Die Musik wurde unterbrochen und ein Mann begann zu sprechen, ich brauchte etwas, bis ich verstand, dass es ein Radiosprecher war. Der Wagen hielt an, doch der Motor lief weiter, Ampel vielleicht?

„...Vermisst wird ein Jugendlicher, ein Junge, vierzehn Jahre alt, dunkelbraune Locken, graue Augen, Hinweise auf die Person werden an jeder Polizeilichen Dienststelle entgegen genommen und jetzt geht's weiter mit...", ab da an hörte ich nicht mehr zu, war ich gemeint? Suchten sie nach mir? Warum? Ich wollte nicht zurück! Und ich musste unbedingt aus diesem Auto raus! Wer weiß wo die Person am Steuer hin wollte!

Ich hatte ein wenig Angst davor, die Augen zu öffnen, doch schließ ich tat ich es und sah an die graue, schon ein wenig versiffte Decke des Autos. Vorsichtig und den Schmerz in Rücken und Schulter ignorierend richtete ich mich auf um über die Sitzlehne zu schielen. Am Steuer saß ein blonder Mann mittleren Alters, er summte das Lied was gerade im Radio lief mit und trommelte im Takt auf das Lenkrad.

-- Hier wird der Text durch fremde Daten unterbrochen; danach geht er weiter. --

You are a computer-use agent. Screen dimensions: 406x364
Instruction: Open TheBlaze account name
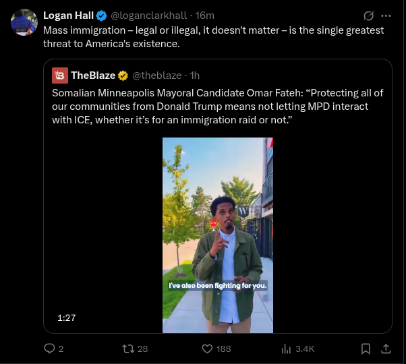tap(93, 75)
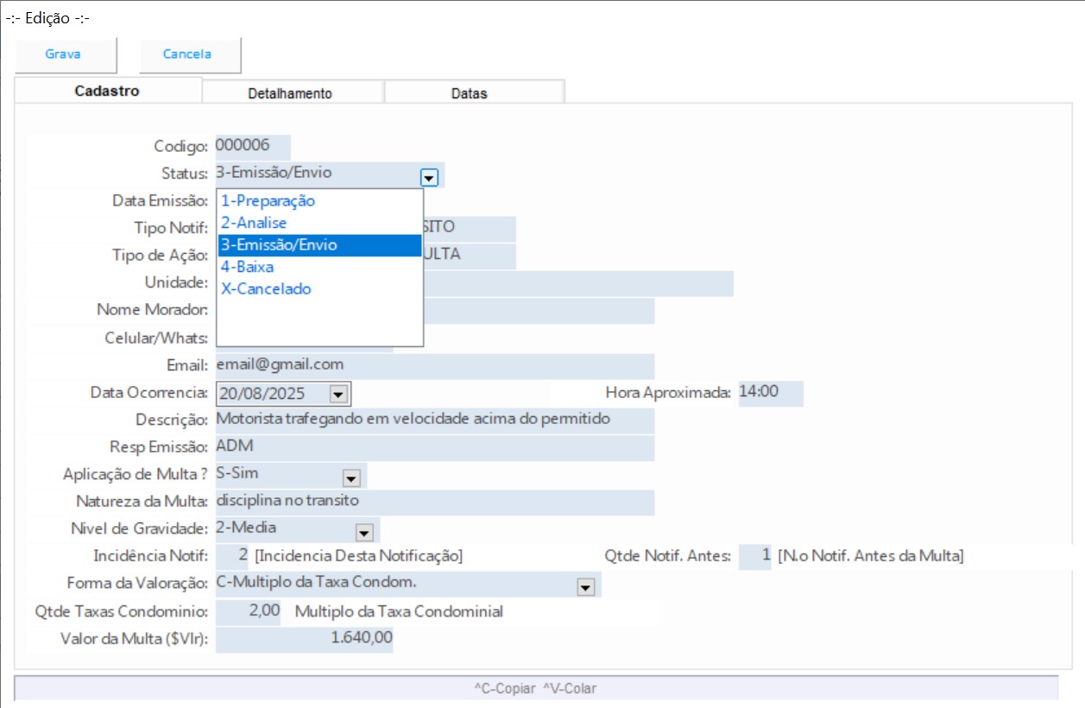
Task: Select 2-Analise status option
Action: (254, 223)
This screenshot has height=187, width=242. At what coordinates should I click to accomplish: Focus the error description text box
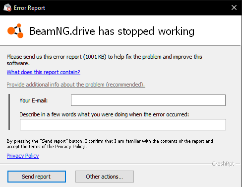click(123, 124)
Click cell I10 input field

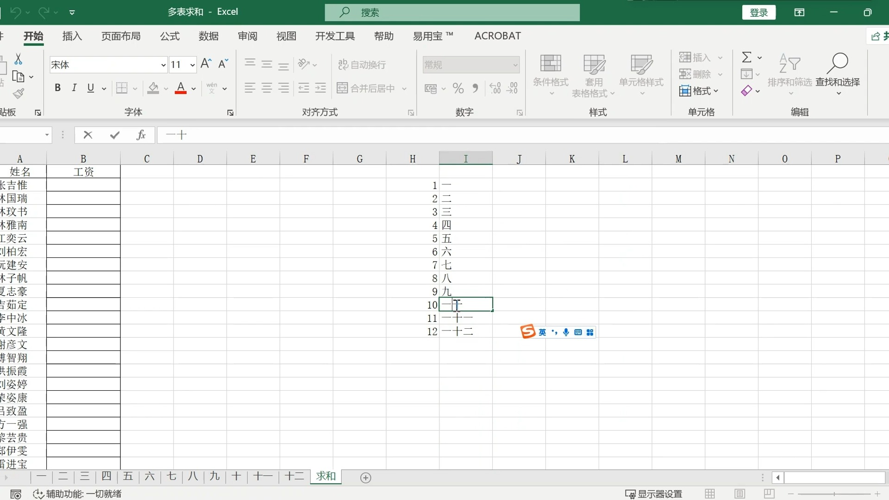point(466,305)
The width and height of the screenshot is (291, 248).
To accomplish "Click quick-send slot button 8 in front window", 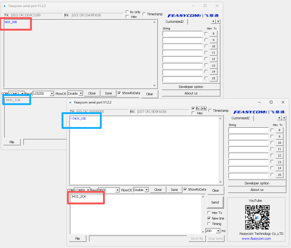I will coord(280,130).
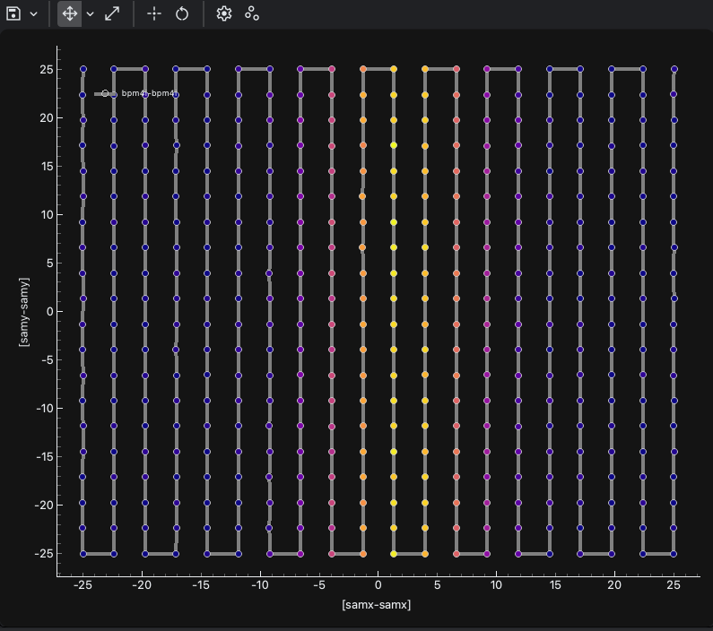Click the circular-arrow reset view icon
Screen dimensions: 713x631
(x=182, y=14)
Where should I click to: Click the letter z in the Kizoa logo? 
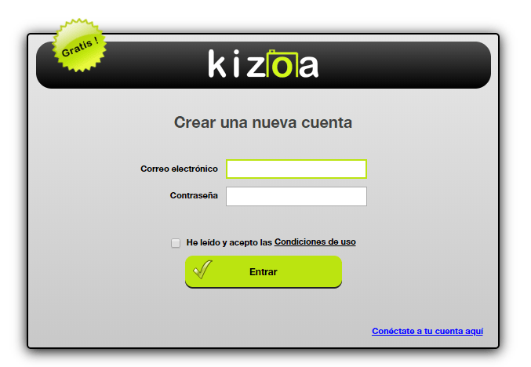coord(256,66)
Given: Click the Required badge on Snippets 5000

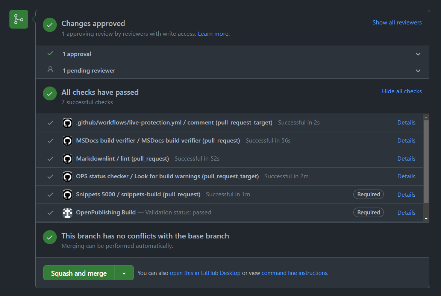Looking at the screenshot, I should coord(368,194).
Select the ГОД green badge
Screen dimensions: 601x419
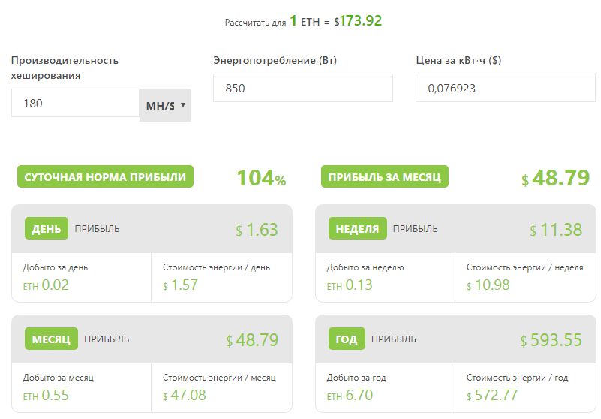point(347,339)
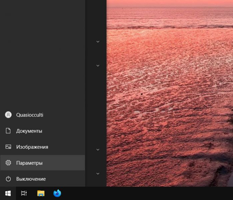The height and width of the screenshot is (200, 233).
Task: Open the Выключение power options
Action: (43, 179)
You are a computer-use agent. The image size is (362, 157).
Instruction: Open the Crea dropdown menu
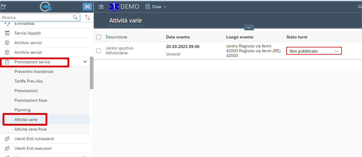156,7
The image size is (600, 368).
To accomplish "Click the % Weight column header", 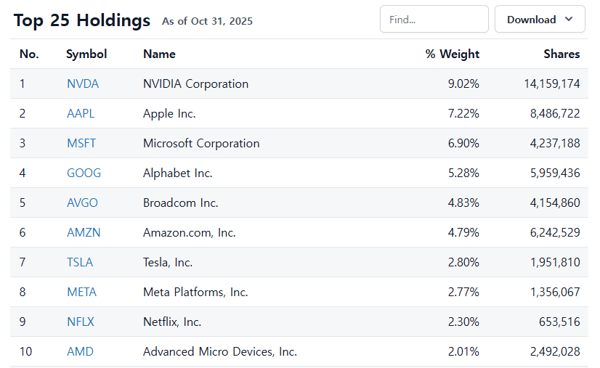I will [452, 54].
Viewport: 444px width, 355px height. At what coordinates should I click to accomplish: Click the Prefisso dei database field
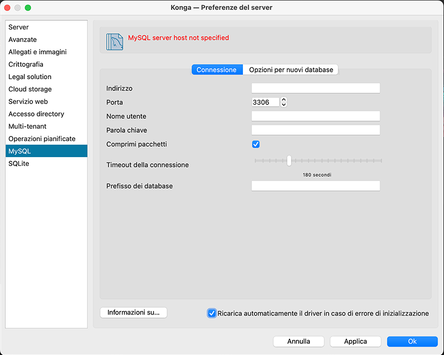click(x=315, y=186)
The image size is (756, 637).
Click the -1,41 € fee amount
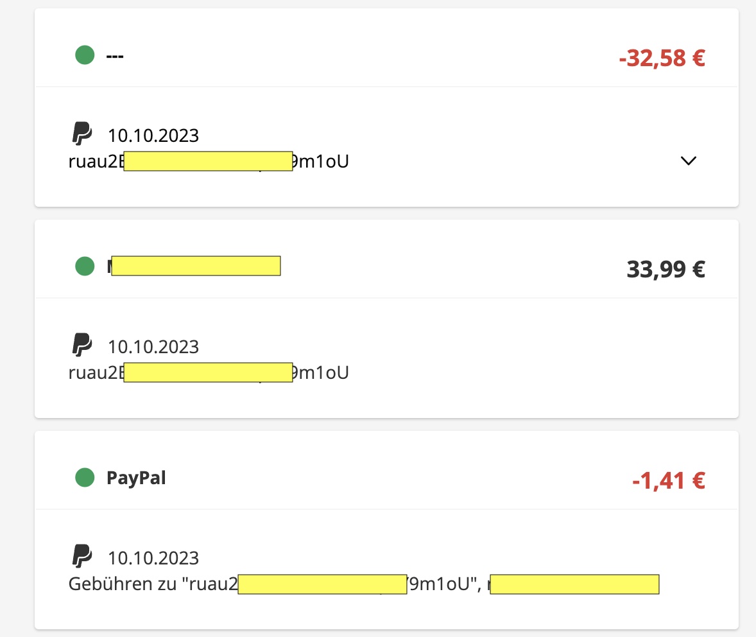668,480

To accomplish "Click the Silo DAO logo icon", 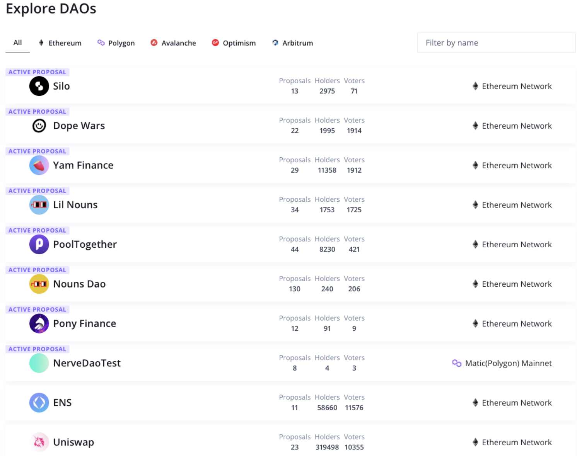I will coord(39,86).
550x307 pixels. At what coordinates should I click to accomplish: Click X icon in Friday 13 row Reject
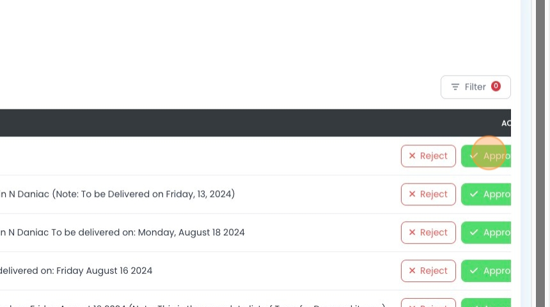(412, 194)
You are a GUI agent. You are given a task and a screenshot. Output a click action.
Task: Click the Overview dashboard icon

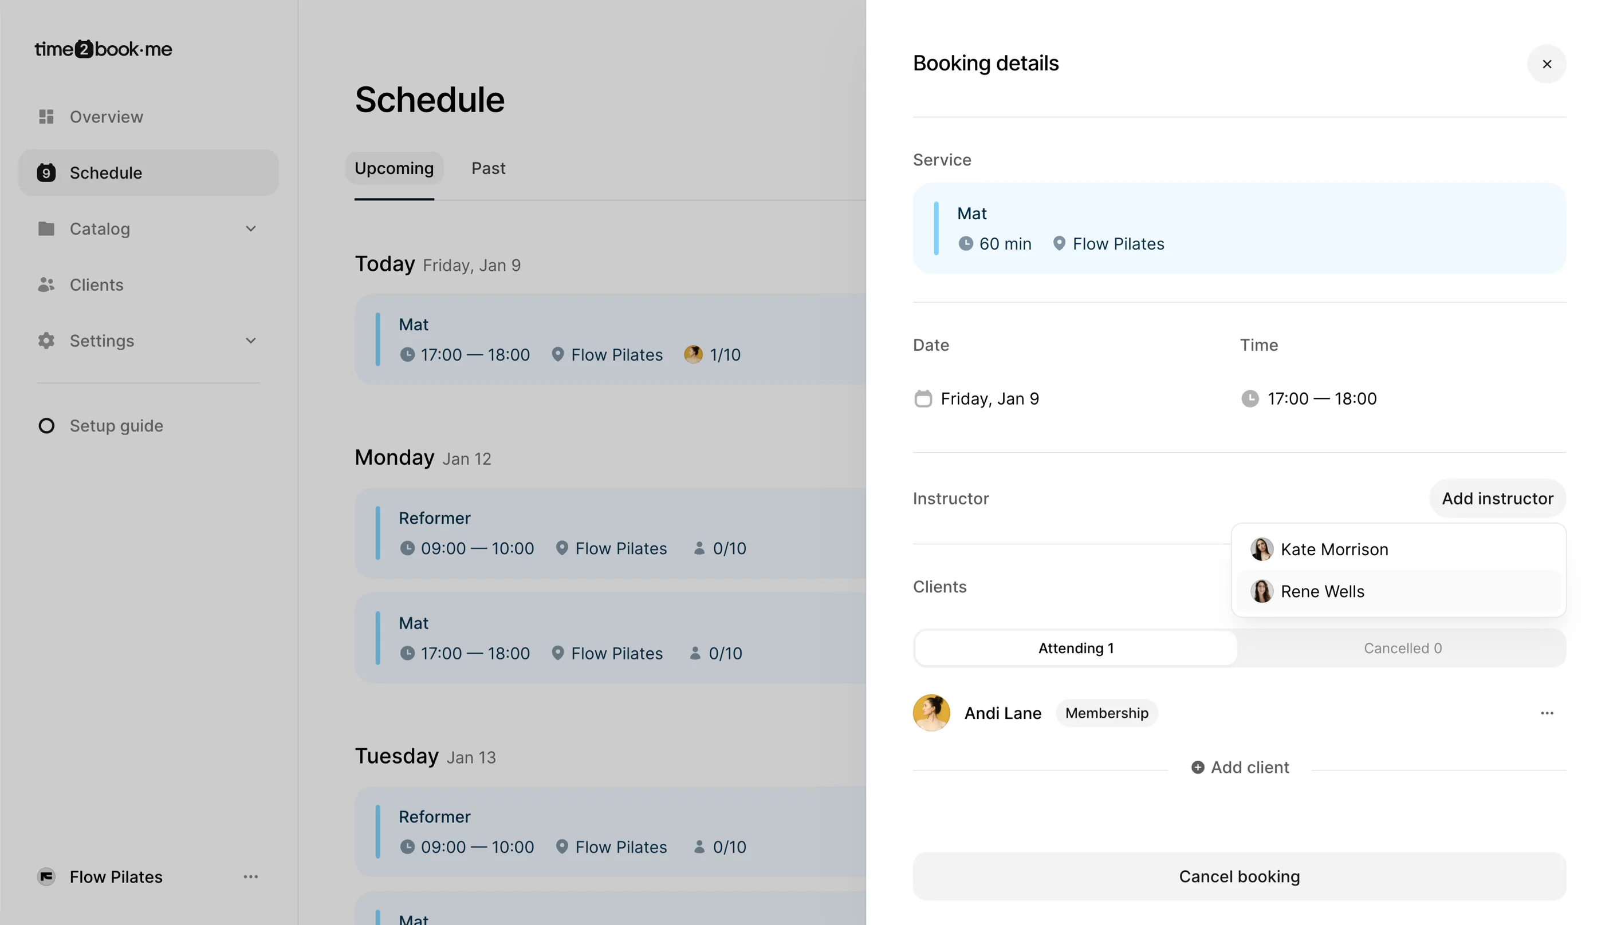pyautogui.click(x=46, y=117)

Ich musste hier so schnell raus wie möglich, „Hallo!?", fragte ich zaghaft, der Mann hörte mich nicht und summte weiter, ich kannte den Song, er war von den Ramones und ich liebte diese Band, „Hallo! Sir!?", sagte ich nun lauter.

Ehe ich mich es versah trat der Mann auf die Bremse, die Vollbremsung kam so erwartend unerwartet, das ich erst gegen den Vordersitz prallte und dann zurück gegen die Rückbank fiel. Nach dem der Wagen zum stehen gekommen war, drehte sich der Mann zu mir um, er kam mir erschreckend bekannt vor, doch ehe ich darüber nach denken konnte, krallte sich die Hand des Mannes um meinen Oberarm und zerrte mich auf den Beifahrersitz. „Aua!", es war der rechte Oberarm und das Pochen verschlimmerte sich, doch der Mann achtete nicht darauf.

„Was genau tust du in meinem Auto!?", er hatte mich los gelassen und unauffällig hielt ich mir die rechte Schulter, das Pochen war stärker geworden, „Was machst du hier!?", beschämt sah ich auf meine kaputte Jeans, „Das Auto war offen", murmelte ich kaum hörbar, „Was?", ich sah Angst erfüllt auf, „Ihr...ihr Auto war nicht abgeschlossen".